味噌や酒をつくる麹菌は黄麹菌、泡盛や一部の焼酎などをつくる麹菌は黒麹菌と呼ばれ、どちらもカビ菌の一種であり、「アスペルギルス属」にあたり、国菌に指定されています。

 

● 紅麹の麹菌は違うもの?

紅麹は、こちらも米などの穀物などに「紅麹菌 」を生やし発酵したもので、もともとは中国の麹菌です。

沖縄ではこの「紅麹菌」がよく使用され、「豆腐よう」などが有名です。

日本の麹と一緒で、うまみ成分や甘い香りをつくりだす一方、発酵するときに紅い色素を生み出します。

そのため、健康食品としての使用とは別に、昔から着色料として使用され、今では加工食品にもよく使用されています。

今回のニュースで、なんでこんな冷凍食品にも入っているの?と驚かれている方が多かったのではないでしょうか。

こちらも、カビ菌の一種ですが、こちらは「モナスカス族」に分類されます。

 

● カビ菌って毒はないの?

カビには、食べられるものと食べられないものがあります。

チーズなどに生えている白カビや青カビや食べられるカビです。

しかし、古くなった食品に生えた何色だかわからないカビや、お風呂に生えるカビはもちろん食べられません。

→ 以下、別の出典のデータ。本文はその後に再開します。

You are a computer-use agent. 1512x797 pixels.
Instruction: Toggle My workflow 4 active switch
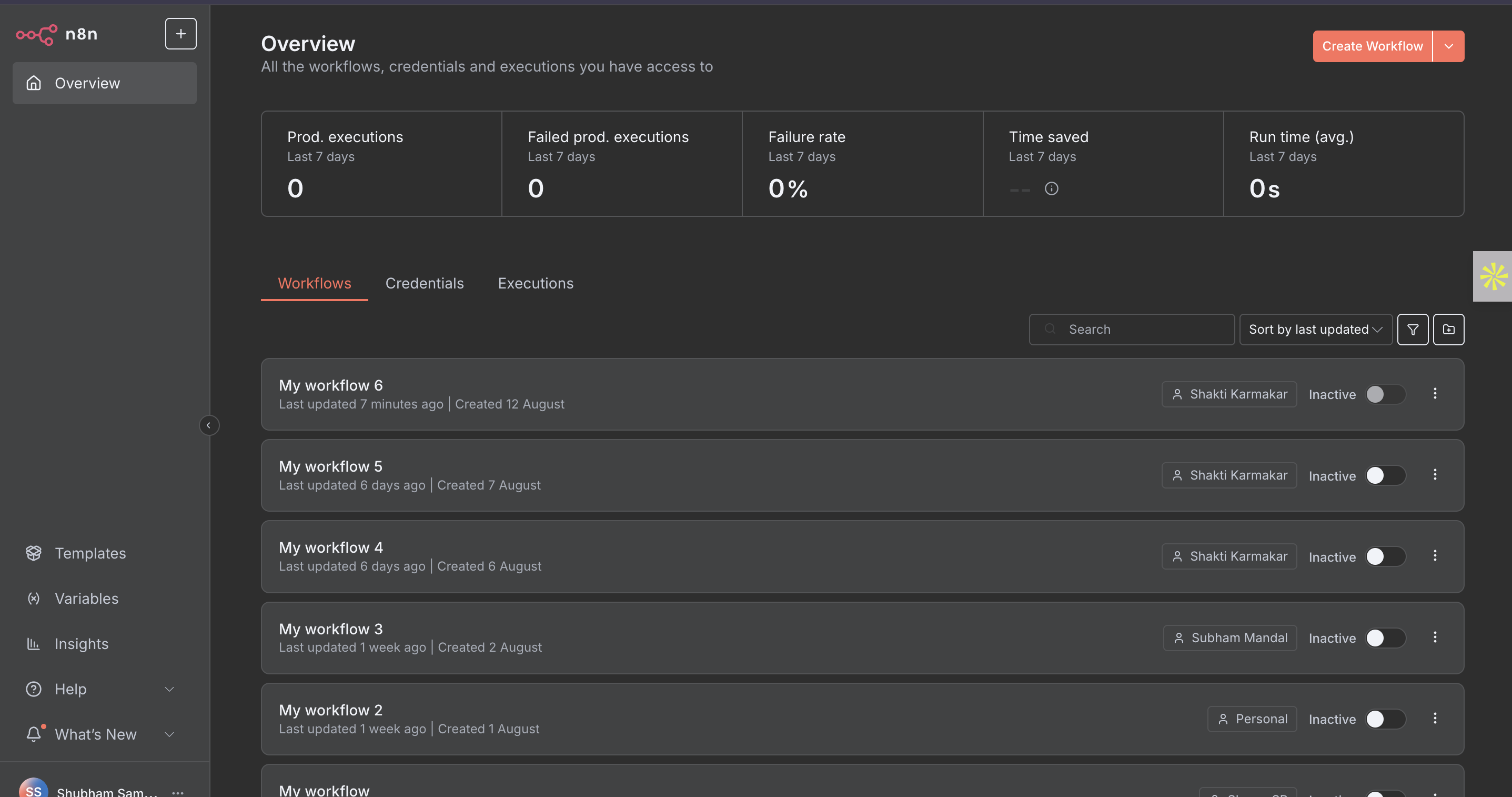click(x=1385, y=556)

毒性があるか、ないかは、食べられるか食べられないかの違いです。

といっても、もちろん食べられたから、これには毒性がない、なんて、そんなことはできませんから、売っているカビ製品には毒性がないことが確かめられています。

「モナスカス属」には、「シトリニン」というカビ毒を出すものも実際にあります。

これは、腎機能に影響を及ぼすことがあるとされ、ヨーロッパでは、健康被害も報告され、この「シリトニン」に基準値を定められています。

ただ今回、小林製薬が扱っていた紅麹は、この「シリトニン」が発生しないことがゲノム解析の結果でわかっています。

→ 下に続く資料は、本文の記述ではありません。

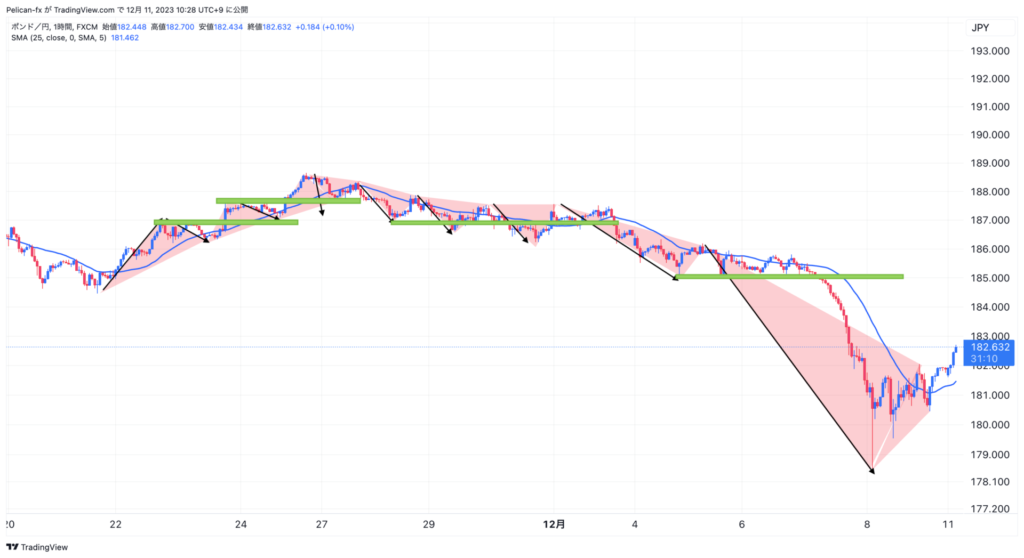Click the TradingView logo at bottom left
Viewport: 1024px width, 558px height.
point(37,547)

そして、公表されたのは、青カビから生成される「プベルル酸」に近い成分という未知の成分であるらしいです。

つまりは、今回の件に関して、紅麹をはじめとする「麹」は被害者であったような感じです。

今回、多方から質問を受けました。

皆様、わからないものに関してはもちろん心配ですよね。

うちの教室で扱っている麹菌は、紅麹菌とは別物ですから、問題ないですよ~とは言いましたが。

どちらもカビであることには違いはなく。

教室で作ったお味噌の表面に若干カビが生えることももちろんありまして、その時は、消毒したスプーンなどですくい取ってください、と申し上げてはおりますが、こちらももちろん、自己責任でとお願いはしております。

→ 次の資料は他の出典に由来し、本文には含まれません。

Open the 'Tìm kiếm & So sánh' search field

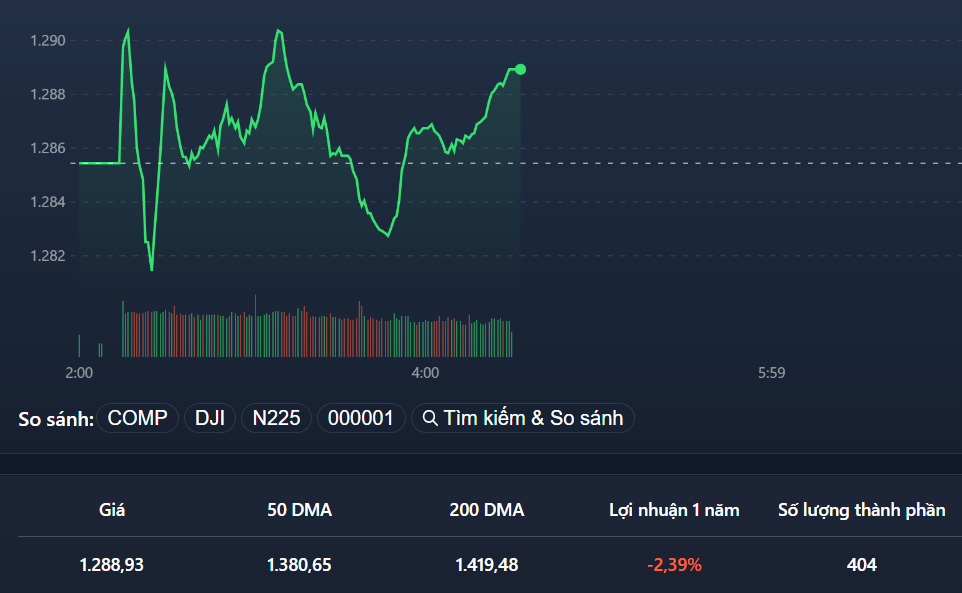tap(523, 417)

私自身、味噌に生えたカビを多少口に入れたところで、腎機能がどうにかなるとは思ってはいませんし、サプリのように毎日摂取したことによるとは思っていたりしますが。

それでも、何がおきるのか、どうなるかはその人次第でもあり、今後もこのカビについては気にして、勉強していかなくてはならないと思っています。